## What to work on
Rewrite every line of text in the entries below as a numbered list, skipping any blank lines and leaving the pictures out.
>> BEGIN
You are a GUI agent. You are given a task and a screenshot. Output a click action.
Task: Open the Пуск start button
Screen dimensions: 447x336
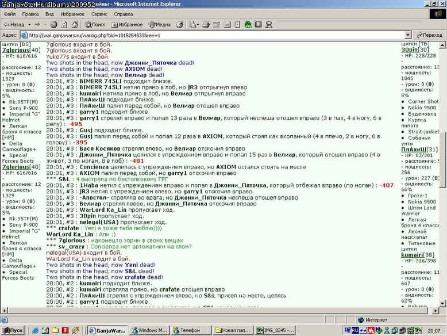click(13, 330)
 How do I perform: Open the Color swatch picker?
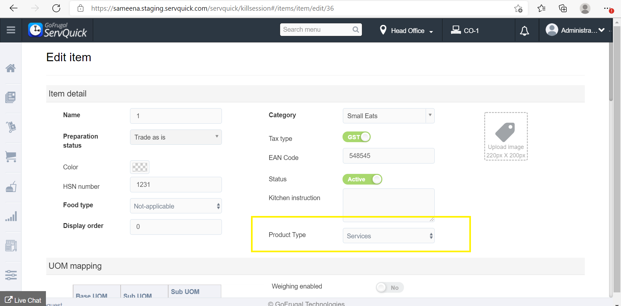click(140, 167)
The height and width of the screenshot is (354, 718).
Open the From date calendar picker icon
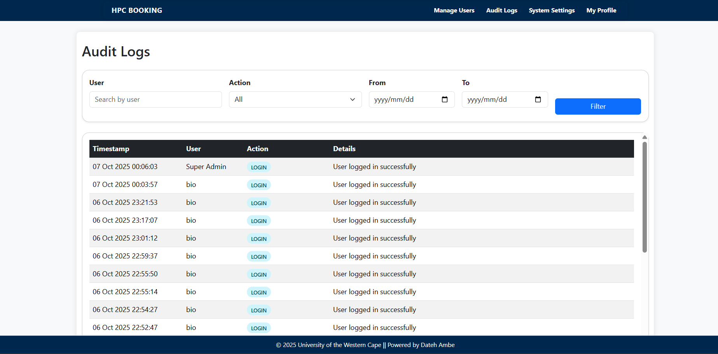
>> END
## Written answer
1. You are a GUI agent. You are given a task and a screenshot. Output a click action.
2. Task: Open the Пуск start button
3. Screen dimensions: 447x336
4. click(13, 330)
5.  How do I perform: Open the Color swatch picker?
6. click(140, 167)
7. The height and width of the screenshot is (354, 718).
8. Open the From date calendar picker icon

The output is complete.